Economia

CVM rejeita acordos de ex-executivos da Americanas, Braskem e Reag e gera tensão

CVM rejeita acordos de ex-executivos da Americanas, Braskem e Reag e gera tensão

A Comissão de Valores Mobiliários (CVM) rejeitou, em sessão do colegiado no dia 30 de outubro de 2023, propostas de termos de compromisso de ex-executivos de grandes empresas, como Americanas, Reag Investimentos e Braskem. A decisão gera uma nova onda de incertezas no mercado financeiro.

Propostas Rejeitadas

O ex-diretor executivo financeiro da Americanas, Marcelo da Silva Nunes, que está sendo investigado por uso de informação privilegiada, havia proposto o pagamento de R$ 193,6 mil para encerrar o processo. No entanto, o Comitê de Termo de Compromisso (CTC) não recomendou a aceitação devido à gravidade das acusações.

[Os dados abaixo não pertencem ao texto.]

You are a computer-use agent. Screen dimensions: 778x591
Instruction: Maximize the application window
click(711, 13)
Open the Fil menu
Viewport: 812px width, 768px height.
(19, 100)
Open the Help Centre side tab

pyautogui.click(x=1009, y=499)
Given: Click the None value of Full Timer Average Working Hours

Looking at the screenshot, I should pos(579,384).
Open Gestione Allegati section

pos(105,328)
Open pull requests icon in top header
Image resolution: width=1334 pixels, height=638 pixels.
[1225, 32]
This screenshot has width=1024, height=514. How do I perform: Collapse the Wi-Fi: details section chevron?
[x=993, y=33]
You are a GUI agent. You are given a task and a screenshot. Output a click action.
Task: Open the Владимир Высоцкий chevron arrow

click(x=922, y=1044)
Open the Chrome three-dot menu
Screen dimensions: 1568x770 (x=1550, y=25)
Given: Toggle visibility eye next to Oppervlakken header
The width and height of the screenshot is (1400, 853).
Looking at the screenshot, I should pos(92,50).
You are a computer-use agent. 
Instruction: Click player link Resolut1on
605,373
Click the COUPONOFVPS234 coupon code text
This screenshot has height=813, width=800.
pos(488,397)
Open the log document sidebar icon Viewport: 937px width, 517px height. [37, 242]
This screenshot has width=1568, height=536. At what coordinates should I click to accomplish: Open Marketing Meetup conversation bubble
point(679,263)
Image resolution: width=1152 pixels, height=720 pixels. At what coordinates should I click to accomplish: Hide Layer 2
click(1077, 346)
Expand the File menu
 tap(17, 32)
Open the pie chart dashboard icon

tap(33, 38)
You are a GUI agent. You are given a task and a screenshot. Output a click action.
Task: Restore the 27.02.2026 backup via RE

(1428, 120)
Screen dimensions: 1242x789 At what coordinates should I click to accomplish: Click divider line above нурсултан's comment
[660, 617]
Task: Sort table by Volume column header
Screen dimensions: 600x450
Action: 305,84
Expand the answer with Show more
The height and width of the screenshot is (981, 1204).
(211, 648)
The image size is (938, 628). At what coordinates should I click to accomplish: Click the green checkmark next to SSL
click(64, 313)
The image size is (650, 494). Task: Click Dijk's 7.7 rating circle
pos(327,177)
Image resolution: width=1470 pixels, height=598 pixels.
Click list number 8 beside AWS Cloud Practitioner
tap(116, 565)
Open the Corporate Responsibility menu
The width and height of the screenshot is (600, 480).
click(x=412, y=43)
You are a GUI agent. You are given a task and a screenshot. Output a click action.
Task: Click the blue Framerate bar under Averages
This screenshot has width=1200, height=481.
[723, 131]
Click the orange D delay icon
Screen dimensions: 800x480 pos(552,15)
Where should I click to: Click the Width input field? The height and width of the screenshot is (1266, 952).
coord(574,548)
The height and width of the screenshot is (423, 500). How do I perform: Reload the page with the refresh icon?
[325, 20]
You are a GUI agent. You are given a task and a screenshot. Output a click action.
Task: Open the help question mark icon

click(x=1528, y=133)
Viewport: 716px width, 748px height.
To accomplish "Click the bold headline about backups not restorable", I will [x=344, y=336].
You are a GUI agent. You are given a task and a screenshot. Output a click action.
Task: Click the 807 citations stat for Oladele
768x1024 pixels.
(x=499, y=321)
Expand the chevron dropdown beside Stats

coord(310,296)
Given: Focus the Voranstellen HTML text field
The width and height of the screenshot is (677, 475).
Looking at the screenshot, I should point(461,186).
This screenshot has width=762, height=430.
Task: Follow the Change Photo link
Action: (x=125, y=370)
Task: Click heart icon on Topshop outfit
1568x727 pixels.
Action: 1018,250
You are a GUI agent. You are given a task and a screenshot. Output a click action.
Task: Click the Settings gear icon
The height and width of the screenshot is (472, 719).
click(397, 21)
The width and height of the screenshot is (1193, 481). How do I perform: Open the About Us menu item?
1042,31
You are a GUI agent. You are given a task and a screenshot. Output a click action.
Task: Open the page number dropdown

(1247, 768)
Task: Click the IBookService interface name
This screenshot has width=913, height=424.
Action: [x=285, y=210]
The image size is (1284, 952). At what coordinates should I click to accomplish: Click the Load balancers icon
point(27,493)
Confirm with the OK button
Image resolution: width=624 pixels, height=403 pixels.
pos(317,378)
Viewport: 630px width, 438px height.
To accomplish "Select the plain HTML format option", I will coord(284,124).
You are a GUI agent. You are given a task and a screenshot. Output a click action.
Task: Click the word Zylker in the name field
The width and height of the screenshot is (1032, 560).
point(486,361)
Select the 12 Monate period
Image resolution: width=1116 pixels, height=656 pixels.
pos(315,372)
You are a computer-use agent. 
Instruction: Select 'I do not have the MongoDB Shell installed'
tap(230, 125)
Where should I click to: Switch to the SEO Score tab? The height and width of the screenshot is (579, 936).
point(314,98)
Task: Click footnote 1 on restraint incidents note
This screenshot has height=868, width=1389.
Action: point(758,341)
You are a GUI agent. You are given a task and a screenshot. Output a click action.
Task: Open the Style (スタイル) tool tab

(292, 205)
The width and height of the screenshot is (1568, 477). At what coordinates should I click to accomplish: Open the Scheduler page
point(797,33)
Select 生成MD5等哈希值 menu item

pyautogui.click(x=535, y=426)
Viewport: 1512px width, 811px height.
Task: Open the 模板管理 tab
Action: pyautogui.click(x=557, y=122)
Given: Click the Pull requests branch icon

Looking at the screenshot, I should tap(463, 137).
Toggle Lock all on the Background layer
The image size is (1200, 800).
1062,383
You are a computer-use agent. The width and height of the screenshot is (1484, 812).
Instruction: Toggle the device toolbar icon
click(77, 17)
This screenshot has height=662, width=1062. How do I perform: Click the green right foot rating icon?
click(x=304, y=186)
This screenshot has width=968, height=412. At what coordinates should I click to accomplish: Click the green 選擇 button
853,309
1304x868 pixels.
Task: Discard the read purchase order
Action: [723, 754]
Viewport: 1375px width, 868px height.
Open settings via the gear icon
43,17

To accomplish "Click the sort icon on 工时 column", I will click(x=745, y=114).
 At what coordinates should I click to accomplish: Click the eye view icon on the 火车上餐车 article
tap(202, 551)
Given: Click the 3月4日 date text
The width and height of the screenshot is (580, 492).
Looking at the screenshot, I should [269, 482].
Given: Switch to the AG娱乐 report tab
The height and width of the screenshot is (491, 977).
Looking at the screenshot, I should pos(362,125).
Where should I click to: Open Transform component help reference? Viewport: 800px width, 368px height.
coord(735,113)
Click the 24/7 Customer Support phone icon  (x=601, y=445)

Por sua vez, a ex-diretora financeira da Reag, Fabiana Franco, também teve sua proposta rejeitada. Ela é acusada de não ter elaborado as demonstrações financeiras de 2024 e propôs pagar R$ 150 mil para encerrar o processo sancionador, mas o CTC seguiu a mesma linha de não aceitação.

Investigação sobre a Braskem

A situação se agravou ainda mais com a rejeição das propostas de Felipe Montoro Jens, ex-diretor de relações com investidores da Braskem, e Roberto Prisco Paraiso Ramos, atual diretor-presidente da empresa. Ambos estavam sendo investigados por divulgação intempestiva de fato relevante relacionado a tratativas com a Unipar Carbocloro sobre uma potencial operação envolvendo ativos nos Estados Unidos.

Jens propôs pagar R$ 510 mil e Ramos R$ 255 mil para encerrar o processo administrativo antes que ele se tornasse sancionador, mas o colegiado divergiu da recomendação do CTC, aumentando a pressão sobre os executivos.

Opinião

A rejeição das propostas pela CVM evidencia a seriedade das investigações e a necessidade de maior rigor na supervisão do mercado financeiro, o que pode impactar a confiança dos investidores.